The Psalmist speaks of making a vow
in the presence of the people. The vow is a public act, and thus has some
public good associated with it. For me,
the recent turn of the Japanese government to criminalize whistleblowing if it
employed against investigations into the case of Fukushima Daiichi’s precarious
and leaking condition, and the recent
turn of the Obama administration to criminalize whistleblowing of secret
government actions by prosecuting whistleblowers under the Espionage Act are
troubling.[5] These prosecutions are
troubling inhibitions of the impetus to come clean, to make vows to the Lord in
front of all the people that have a public purpose.

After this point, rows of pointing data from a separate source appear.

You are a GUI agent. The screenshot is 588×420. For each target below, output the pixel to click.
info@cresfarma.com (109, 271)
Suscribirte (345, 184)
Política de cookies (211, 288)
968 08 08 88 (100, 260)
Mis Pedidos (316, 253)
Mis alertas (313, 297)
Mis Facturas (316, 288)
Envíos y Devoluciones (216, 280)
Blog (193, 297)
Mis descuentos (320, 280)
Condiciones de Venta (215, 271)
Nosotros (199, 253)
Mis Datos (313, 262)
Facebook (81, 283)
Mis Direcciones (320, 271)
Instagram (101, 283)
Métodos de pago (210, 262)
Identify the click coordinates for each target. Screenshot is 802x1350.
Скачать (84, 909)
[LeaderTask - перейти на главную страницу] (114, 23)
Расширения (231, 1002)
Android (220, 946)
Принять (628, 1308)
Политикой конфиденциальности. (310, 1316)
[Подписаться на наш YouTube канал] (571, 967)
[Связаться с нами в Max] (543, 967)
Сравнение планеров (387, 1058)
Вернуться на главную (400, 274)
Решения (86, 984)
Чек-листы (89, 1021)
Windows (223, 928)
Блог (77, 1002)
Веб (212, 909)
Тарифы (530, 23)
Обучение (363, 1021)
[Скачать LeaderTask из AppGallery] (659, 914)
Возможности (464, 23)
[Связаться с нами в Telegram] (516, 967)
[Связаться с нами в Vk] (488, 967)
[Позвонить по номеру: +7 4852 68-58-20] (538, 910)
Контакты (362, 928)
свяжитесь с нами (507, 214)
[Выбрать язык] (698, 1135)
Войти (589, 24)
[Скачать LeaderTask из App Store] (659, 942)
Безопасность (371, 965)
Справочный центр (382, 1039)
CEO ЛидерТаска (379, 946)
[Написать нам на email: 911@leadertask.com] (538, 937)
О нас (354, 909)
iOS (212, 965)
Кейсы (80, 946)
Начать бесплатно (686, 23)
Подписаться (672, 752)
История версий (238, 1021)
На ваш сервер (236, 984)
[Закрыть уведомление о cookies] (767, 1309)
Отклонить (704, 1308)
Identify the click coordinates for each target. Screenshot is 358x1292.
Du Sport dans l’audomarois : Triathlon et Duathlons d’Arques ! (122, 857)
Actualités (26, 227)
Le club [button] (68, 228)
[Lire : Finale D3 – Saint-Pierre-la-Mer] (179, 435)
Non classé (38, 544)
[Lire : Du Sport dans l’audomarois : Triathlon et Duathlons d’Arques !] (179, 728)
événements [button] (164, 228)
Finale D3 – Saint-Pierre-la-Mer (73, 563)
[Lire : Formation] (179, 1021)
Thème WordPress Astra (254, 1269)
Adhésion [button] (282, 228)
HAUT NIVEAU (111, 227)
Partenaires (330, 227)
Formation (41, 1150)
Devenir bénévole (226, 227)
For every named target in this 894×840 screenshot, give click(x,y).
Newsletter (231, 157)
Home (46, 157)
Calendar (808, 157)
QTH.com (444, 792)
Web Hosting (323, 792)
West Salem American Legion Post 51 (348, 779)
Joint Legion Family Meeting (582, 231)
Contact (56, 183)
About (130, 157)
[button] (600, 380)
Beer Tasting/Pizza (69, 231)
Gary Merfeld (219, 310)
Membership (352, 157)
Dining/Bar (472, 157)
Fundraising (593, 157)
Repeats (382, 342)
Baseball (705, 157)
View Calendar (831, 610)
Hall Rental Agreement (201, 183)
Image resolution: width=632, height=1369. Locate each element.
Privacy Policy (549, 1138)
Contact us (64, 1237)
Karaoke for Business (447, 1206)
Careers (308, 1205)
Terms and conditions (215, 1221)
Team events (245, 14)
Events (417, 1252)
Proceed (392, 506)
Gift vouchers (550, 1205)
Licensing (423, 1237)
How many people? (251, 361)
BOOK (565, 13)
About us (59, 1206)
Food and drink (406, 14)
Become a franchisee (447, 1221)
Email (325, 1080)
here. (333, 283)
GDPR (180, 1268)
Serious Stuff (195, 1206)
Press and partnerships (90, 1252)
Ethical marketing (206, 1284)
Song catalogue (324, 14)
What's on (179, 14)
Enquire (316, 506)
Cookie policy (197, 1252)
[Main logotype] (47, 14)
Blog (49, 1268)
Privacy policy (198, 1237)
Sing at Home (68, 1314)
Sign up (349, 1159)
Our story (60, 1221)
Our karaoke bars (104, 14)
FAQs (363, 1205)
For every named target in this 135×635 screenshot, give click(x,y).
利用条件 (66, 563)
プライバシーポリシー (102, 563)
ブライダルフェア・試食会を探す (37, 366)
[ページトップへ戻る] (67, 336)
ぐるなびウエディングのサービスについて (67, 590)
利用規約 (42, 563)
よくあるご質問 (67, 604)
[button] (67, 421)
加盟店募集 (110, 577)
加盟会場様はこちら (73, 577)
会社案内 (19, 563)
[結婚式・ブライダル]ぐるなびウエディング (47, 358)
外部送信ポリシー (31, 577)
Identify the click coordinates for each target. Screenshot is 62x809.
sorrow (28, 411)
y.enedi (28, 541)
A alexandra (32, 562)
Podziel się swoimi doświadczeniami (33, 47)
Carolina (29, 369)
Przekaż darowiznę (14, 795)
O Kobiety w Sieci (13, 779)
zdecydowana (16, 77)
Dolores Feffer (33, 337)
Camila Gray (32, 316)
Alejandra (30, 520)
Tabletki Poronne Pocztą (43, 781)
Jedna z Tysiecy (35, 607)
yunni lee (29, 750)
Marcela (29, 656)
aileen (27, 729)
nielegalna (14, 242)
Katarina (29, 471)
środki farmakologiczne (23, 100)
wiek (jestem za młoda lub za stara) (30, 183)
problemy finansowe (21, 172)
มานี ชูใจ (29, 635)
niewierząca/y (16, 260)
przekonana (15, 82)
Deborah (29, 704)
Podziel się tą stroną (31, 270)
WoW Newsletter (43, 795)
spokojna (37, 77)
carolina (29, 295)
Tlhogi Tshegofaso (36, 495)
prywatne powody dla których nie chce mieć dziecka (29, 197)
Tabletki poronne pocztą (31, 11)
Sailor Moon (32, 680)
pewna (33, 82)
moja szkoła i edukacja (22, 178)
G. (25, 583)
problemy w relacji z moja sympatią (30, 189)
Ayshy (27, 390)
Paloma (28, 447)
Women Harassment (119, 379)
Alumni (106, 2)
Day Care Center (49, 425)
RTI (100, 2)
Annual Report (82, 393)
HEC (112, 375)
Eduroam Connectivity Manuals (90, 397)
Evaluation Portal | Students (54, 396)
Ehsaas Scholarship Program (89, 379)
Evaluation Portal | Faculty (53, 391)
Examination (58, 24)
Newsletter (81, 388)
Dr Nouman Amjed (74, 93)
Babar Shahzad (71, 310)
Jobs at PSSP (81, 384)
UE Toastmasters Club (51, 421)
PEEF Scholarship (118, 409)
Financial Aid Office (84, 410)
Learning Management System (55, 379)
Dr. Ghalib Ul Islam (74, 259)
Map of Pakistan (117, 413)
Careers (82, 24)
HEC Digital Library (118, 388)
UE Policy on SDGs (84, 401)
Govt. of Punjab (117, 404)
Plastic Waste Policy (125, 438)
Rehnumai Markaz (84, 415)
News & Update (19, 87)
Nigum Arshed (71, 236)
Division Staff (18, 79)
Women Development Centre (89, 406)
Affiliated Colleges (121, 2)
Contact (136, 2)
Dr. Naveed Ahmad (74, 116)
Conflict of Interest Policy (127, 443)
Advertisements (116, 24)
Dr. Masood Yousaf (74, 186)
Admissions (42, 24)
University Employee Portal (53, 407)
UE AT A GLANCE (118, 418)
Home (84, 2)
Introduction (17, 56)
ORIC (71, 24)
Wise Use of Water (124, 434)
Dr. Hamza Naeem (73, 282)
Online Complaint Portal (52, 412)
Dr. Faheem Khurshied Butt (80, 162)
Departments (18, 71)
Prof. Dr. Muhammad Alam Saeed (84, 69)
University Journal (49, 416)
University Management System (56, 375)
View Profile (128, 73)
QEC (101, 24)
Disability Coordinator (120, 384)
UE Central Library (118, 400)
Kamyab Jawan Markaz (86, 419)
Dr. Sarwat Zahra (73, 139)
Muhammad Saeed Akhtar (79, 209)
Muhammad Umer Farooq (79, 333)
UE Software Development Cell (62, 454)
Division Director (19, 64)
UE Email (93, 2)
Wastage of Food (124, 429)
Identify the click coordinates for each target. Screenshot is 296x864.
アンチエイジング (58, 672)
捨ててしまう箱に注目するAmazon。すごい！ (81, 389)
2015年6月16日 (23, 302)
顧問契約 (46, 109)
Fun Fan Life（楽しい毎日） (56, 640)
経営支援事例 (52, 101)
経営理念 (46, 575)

[Conclusion:] I believe these texts from our scripture lessons today speak of the necessity to make vows, take risks, go public, and reduce harms by publicizing the operations of the secretive and liable corporate state. I believe these texts of repentance, remorse, restitution, and public return are to be applied by all Christians toward a political ethic that opposes the criminalization of whistleblowing so that negligence that imposes unnatural uses onto the land and harms onto its people are halted.
Secrecy that seeks
to evade liability and accountability is the exact opposite of paying vows to
the Lord in front of all the people, the opposite of repenting in order to be
baptized into the peaceable and just kingdom of God. May such secrecy and
evasion not be so for you and me. May we live into our baptisms by being people
who make the public vow, for bringing in God’s world of peace and justice. Amen.
[1]
Blumenthal, David R. Repentance and Forgiveness. Cross Currents 48 no 1 Spr 1998, p 75-82.
[2]
The Johnstown Flood: The Incredible Story
behind one of the most Devastating “Natural” Disasters America has Ever Known. New
York: Touchstone, 1968.
[3]
http://www.world-nuclear.org/info/safety-and-security/safety-of-plants/fukushima-accident/
accessed on 27 April 2014.
[4]
http://enenews.com/insiders-state-secrets-bill-meant-to-suppress-fukushima-news-japan-public-stunned-citizens-could-face-years-in-prison-toxic-leaks-into-ocean-seem-unstoppable-must-plug-information-leakage-ins accessed 27 April 2014.